India Ratings and Research in its note said inflation in advanced has prompted global central banks to not only withdraw the ultra-loose monetary policy but also raise their policy rates even before the RBI’s policy action on May 4, 2022. The US Fed raised Its policy rate by 25 basis points (bps) for the first time in March 2022 after a gap of more than three years and followed it with another 50 bps rate increase in May 2022.
“As expected, the monetary tightening by the US Fed has triggered a portfolio investment outflow. Till May 16, foreign portfolio investors had pulled out USD 21.2 billion from India. This, besides a higher import bill, has put sudden pressure on the Indian rupee and forex reserve,” it added.
Ind-Ra believes the Indian rupee will depreciate by 4.9 per cent and average 78.19 per USD in FY23.
Crude oil
The rupee has come under more pressure since the worsening geopolitical crisis after Russia invaded Ukraine in late February. India depends on crude oil imports to meet 85% of its energy requirements. Whenever oil prices see an uptick, it tends to pressurise the rupee as India’s import bills soar over higher crude prices. The Brent crude price on May 21 had stood around $110 a barrel, which has now jumped to $122 per barrel. In the recent policy review last week, the RBI assumed the international oil prices at $105 to estimate inflation.

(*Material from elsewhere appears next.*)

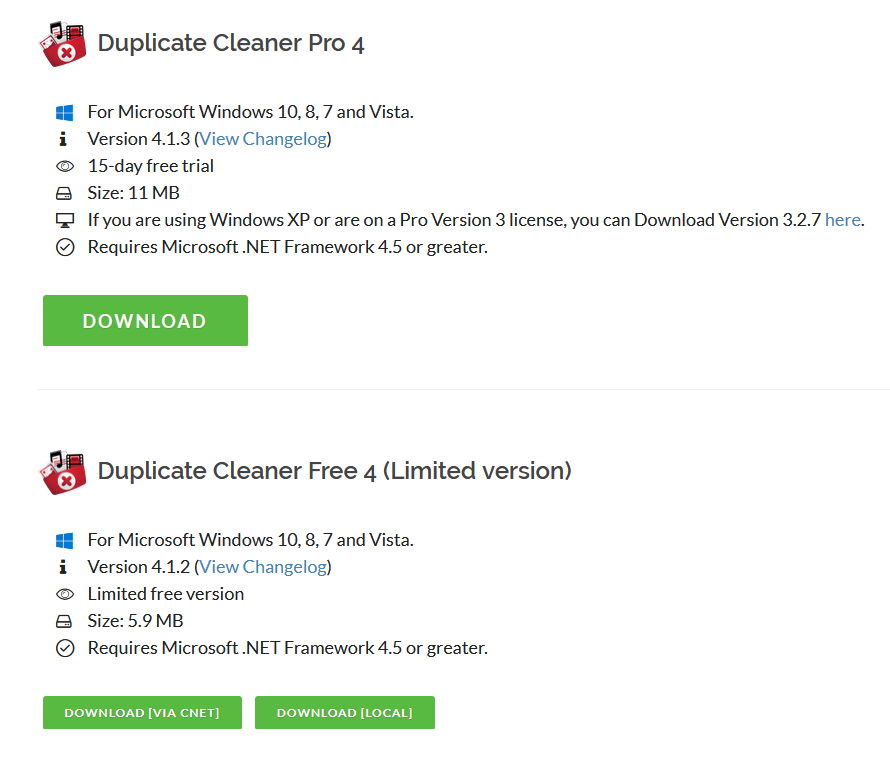Image resolution: width=890 pixels, height=757 pixels.
Task: Click the Duplicate Cleaner Free 4 heading text
Action: click(x=334, y=471)
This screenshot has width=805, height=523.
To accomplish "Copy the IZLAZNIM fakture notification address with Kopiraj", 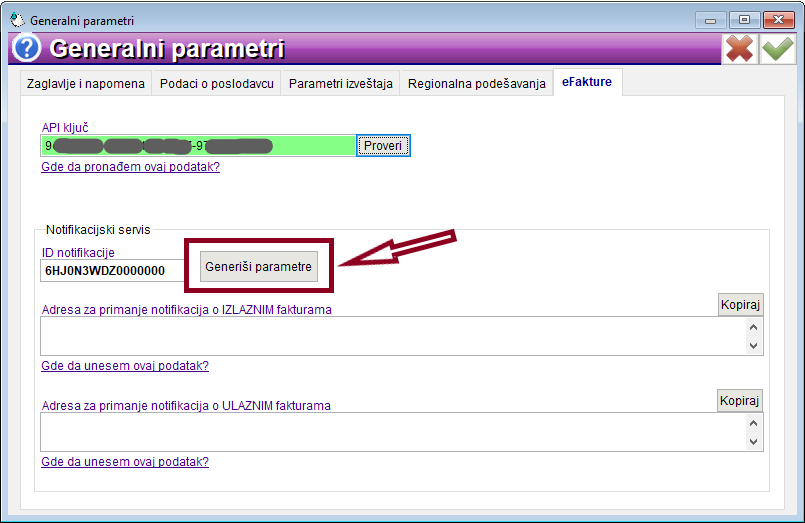I will pyautogui.click(x=740, y=305).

“On the assumption of a normal monsoon in 2022 and average crude oil price (Indian basket) of $105 per barrel, inflation is now projected at 6.7 per cent in 2022-23, with Q1 at 7.5 per cent; Q2 at 7.4 per cent; Q3 at 6.2 per cent; and Q4 at 5.8 per cent, with risks evenly balanced,” RBI Governor Shaktikanta Das said last week while presenting the monetary policy statement.
If oil prices are rising, it means imports are rising continuously. This pushes up the demand for US dollar which strengthens the dollar against rupee and Indian rupee is continuously depreciating. This erodes purchasing power of Indian currency in the international market.
FPI pullout
Foreign investors have withdrawn from Indian equity markets and pulled out close to Rs 14,000 crore in June. With this, net outflow by foreign portfolio investors (FPIs) from equities reached Rs 1.81 lakh crore in 2022.

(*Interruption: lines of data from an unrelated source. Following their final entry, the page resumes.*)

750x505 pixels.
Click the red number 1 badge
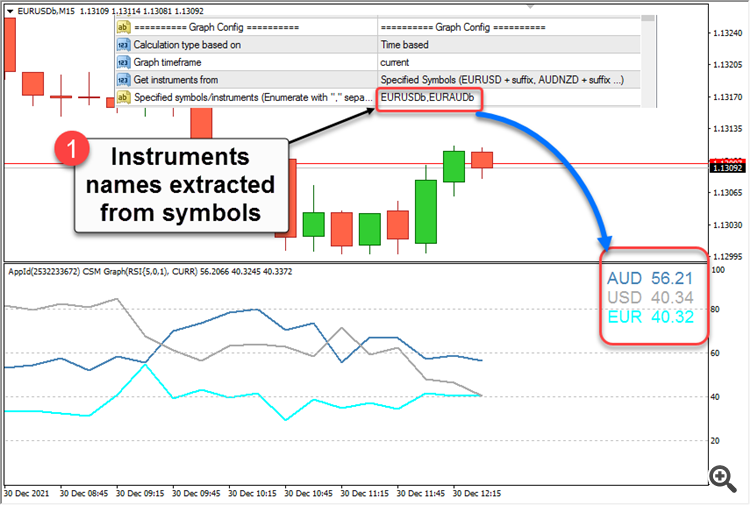pos(72,149)
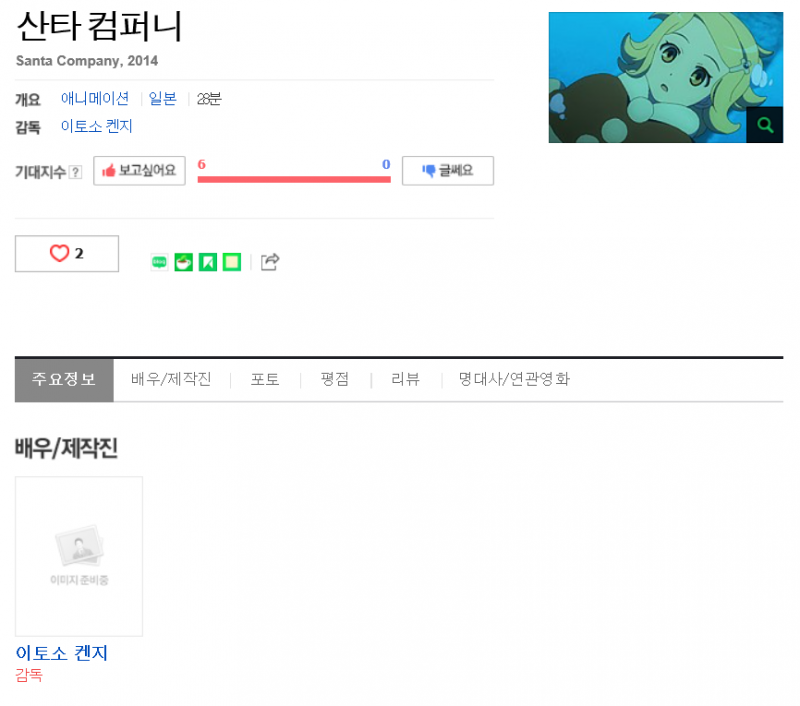Image resolution: width=800 pixels, height=706 pixels.
Task: Click the heart like icon
Action: point(59,253)
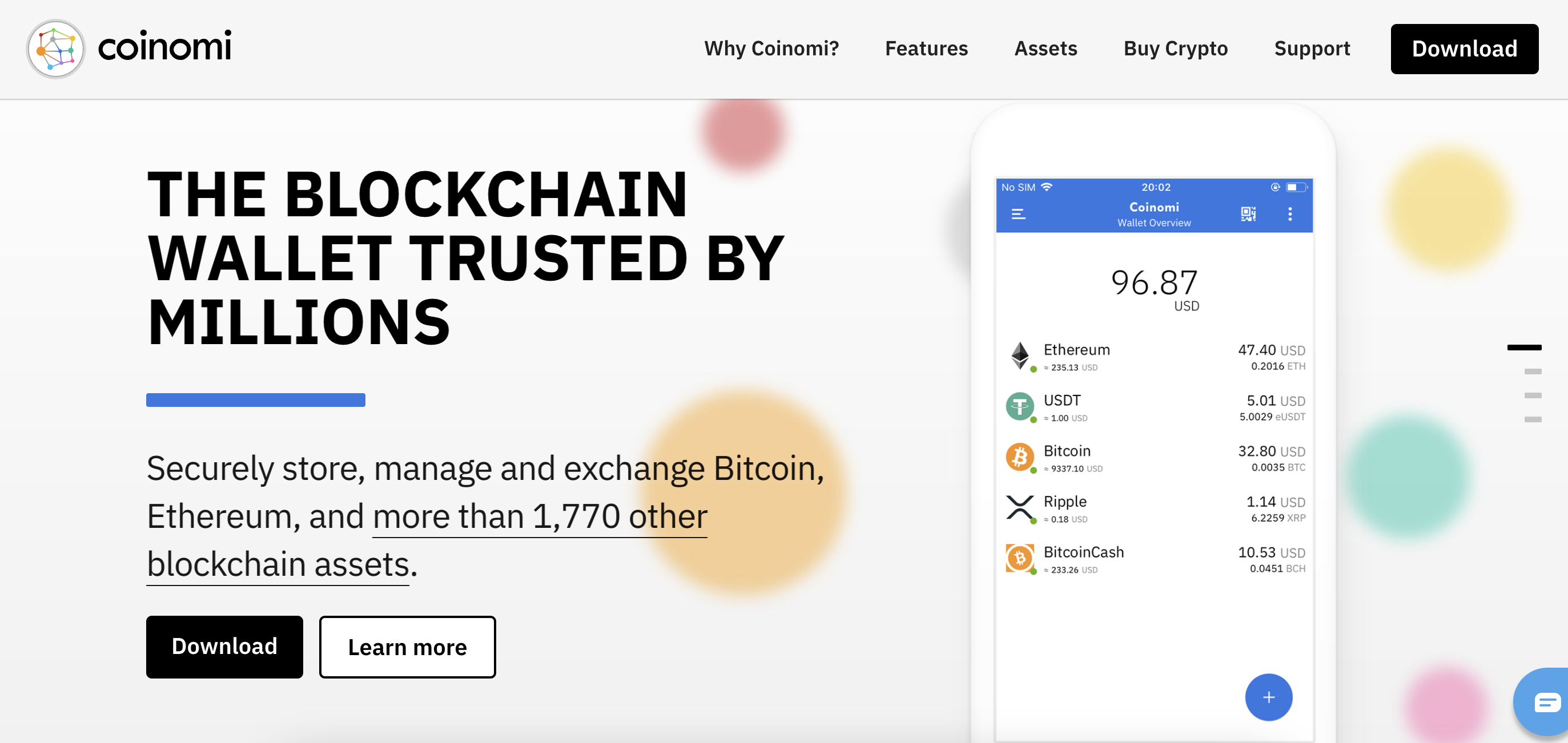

“This is because a large part of the changeover like economic slowdown, hawkish monetary policy, supply constraints and high inflation is factored in the market prices, which was consolidating over the last 7 months. And for central banks to maintain the aggressive policy in long -term, the inflation must remain high,” said Vinod Nair, Head of Research at Geojit Financial Services, said.
Foreign flows into the equity market is one of the determing factors of the strength of the rupee. Whenever foreign investors become net sellers, the rupee depreciates. In June 2013, on fear of US Federal Reserve reducing quantitative easing, FIIs pulled out over $7.5 billion from the Indian markets, which led to the rupee plunging by 6%.
“A falling rupee affects the FIIs as it decreases their net earnings in both the stock and bond market. When a foreign investor puts Rs 60,000 in a rupee bond yielding 8% a year. At the time of investment, the US dollar was at Rs” 60. Therefore, his investment was $1,000, on which he earned $80 (at 8%) as interest. Now, if the dollar is at Rs 70 at redemption, that is, the rupee has depreciated, the value of his investment will decrease to $857. This will reduce his interest earnings to $68. The value of his investment at the end of the year will be $925, an overall loss of 7.5%. of funds. When these investors pull out their funds from the market in panic, the value of rupee may depreciate even further. This is because a lot of foreign investments will be taken out from the market with the hot money,” explains Kotak Securities.